Passeio movido a sorvete
Ninguém confirma nem desmente, mas pode até ser que em Maringá se ande tanto para manter a forma. Afinal numa cidade onde existem 140 sorveterias, é difícil resistir. O sorvete faz parte da vida de Maringá. Tem gente que troca o almoço por um bom bufê de sorvetes. São loucuras gastronômicas que lotam as calçadas no verão e reúnem a moçada nas férias. Tem sorvetes de laranjinha japonesa com uísque, framboesa com chantily e como tem muito mineiro na cidade, tem até de doce-de-leite com ameixas e de requeijão com goiabada. Sai tentação! Tem casas que servem taças com dois quilos de frutas tropicais nadando em sorvetes. Outras arrasam nas tortas e cassatas de frutas da região. Alquimias acontecem nas sorveterias. Rios de marshmellow e avenidas de caramelo. Maringá tem gosto de sorvete. Não há calor que resista. E nem gula. Depois, é só dar uma caminhadinha.

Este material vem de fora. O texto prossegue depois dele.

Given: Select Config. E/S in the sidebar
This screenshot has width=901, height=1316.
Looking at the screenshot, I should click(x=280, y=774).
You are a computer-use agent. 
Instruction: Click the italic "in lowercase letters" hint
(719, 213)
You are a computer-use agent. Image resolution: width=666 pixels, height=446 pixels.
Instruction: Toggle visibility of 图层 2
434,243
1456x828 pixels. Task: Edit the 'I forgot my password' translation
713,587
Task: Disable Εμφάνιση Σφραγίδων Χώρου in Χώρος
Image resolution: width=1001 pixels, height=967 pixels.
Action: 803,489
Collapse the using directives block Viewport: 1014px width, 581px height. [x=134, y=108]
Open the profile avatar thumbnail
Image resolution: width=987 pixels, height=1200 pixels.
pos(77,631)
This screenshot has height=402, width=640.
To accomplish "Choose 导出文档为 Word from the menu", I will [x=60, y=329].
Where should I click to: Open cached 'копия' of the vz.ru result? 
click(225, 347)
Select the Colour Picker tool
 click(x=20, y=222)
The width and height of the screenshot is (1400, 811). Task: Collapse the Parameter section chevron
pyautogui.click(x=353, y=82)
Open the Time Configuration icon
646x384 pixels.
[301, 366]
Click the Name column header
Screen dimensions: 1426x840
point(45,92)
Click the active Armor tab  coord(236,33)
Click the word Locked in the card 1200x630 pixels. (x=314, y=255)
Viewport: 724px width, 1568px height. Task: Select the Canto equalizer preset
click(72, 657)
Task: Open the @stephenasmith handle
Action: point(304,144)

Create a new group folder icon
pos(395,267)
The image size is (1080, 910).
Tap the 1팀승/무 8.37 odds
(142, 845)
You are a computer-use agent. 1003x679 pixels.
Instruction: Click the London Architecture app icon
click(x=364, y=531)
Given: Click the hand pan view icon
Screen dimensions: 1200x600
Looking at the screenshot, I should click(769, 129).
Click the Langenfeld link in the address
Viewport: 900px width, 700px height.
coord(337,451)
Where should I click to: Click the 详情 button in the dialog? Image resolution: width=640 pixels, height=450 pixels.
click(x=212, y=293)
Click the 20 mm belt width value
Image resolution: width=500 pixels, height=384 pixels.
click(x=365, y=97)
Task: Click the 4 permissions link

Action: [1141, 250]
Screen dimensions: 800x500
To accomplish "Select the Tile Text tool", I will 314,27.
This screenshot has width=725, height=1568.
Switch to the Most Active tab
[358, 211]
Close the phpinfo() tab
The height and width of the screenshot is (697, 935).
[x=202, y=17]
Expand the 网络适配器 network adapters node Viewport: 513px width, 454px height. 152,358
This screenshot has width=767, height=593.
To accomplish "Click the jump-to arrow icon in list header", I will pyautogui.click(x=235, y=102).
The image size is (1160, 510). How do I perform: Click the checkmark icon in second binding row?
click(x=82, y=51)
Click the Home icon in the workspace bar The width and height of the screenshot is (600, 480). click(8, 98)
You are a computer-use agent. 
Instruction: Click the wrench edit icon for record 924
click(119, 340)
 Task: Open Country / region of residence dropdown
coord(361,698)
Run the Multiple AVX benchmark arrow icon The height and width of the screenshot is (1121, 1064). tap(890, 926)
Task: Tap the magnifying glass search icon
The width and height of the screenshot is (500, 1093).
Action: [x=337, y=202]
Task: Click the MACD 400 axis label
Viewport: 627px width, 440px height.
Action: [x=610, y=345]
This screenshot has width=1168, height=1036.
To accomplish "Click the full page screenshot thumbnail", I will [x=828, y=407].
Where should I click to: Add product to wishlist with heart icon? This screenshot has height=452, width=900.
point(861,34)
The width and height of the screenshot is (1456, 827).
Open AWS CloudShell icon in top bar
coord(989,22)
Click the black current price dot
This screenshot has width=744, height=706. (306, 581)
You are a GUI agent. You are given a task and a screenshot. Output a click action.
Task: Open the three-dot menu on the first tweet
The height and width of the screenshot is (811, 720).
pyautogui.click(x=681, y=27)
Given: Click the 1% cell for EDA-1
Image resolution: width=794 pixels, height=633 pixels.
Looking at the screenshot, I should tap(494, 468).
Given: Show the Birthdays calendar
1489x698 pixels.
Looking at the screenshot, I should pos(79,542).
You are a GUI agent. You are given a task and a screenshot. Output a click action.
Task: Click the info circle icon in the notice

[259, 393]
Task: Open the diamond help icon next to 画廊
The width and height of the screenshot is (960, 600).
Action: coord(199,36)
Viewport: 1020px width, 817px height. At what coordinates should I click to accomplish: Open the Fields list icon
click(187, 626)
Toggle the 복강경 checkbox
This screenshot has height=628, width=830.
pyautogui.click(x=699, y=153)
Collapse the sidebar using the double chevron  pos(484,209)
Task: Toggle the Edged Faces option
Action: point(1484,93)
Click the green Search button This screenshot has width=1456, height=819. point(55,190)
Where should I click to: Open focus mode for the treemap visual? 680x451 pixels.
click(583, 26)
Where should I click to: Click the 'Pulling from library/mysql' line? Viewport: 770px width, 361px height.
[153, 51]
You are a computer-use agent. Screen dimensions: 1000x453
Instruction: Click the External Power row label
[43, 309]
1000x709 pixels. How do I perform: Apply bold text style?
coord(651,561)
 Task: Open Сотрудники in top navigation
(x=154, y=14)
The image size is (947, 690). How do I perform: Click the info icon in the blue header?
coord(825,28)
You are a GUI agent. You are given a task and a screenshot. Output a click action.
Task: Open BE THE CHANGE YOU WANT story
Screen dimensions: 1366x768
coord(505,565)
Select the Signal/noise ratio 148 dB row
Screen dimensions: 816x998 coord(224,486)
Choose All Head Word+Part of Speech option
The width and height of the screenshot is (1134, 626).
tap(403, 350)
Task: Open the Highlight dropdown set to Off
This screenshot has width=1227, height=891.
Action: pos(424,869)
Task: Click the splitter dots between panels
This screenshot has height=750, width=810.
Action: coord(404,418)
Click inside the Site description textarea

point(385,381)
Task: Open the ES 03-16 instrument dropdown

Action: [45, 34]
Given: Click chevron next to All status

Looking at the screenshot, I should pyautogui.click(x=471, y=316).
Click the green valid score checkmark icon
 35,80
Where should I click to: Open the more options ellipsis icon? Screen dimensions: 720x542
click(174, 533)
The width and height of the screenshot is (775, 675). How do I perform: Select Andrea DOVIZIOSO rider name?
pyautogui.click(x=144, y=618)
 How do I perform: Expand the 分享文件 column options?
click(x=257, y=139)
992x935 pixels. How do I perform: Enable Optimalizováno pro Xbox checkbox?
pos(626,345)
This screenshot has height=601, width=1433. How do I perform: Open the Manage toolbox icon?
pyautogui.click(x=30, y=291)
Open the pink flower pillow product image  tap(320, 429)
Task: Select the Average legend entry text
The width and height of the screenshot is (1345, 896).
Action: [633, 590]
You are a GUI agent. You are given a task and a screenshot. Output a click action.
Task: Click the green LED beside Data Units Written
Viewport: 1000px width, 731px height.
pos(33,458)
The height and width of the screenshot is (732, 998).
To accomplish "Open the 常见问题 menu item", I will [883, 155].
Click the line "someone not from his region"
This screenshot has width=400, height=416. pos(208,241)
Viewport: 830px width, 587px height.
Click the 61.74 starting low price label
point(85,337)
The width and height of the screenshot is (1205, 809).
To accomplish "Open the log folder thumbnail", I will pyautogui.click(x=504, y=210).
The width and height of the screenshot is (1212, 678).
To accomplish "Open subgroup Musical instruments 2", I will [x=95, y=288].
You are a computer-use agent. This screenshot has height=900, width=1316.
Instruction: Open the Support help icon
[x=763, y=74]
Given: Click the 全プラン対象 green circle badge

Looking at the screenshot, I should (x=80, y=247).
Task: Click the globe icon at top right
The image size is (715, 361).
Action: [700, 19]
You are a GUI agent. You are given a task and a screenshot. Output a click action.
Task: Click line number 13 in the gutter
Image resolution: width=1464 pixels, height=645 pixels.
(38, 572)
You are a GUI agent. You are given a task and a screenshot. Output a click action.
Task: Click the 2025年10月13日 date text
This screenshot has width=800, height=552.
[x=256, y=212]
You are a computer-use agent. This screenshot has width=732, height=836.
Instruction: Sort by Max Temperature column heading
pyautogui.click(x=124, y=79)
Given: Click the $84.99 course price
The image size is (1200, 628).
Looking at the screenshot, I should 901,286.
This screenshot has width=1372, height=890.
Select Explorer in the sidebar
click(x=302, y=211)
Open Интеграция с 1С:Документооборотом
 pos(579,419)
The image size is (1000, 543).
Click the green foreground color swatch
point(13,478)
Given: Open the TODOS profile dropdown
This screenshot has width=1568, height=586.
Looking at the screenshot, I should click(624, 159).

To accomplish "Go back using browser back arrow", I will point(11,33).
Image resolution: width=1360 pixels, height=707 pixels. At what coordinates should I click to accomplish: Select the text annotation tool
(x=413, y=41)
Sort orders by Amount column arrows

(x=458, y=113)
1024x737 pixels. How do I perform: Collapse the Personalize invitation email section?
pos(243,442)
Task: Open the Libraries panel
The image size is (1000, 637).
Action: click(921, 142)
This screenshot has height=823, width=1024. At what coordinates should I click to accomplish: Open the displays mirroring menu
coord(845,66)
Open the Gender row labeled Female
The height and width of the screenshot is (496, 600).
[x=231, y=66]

Outra mania do maringaense é a de plantar árvores. Pode ser uma herança da comunidade japonesa, determinante na formação da cidade. É comum, nos finais de semana, ver famílias inteiras plantando. Parece que um pergunta para o outro: Já plantou sua árvore hoje?. São 70 mil árvores, só nas ruas, que espantam o calor e dão o toque de magia à cidade. Quer brigar com um maringaense, é só maltratar uma planta. Nem parece que tem 20,6 metros quadrados de áreas verdes para cada habitante. Os canteiros de flores, frutas e até de verduras são uma cena do cotidiano, mesmo nas ruas mais movimentadas. As habitantes mais comuns da cidade são as sibipirunas e tipuanas, os ipês e as grevíleas. Tem alamedas só de acácias, outras só de ficus, ruas de alecrins, praças de mangueiras, palmeiras imperiais e flores quase todo o ano.
Daria até para mudar o nome de Maringá para Cidade Canção da Natureza.(C.A.A.)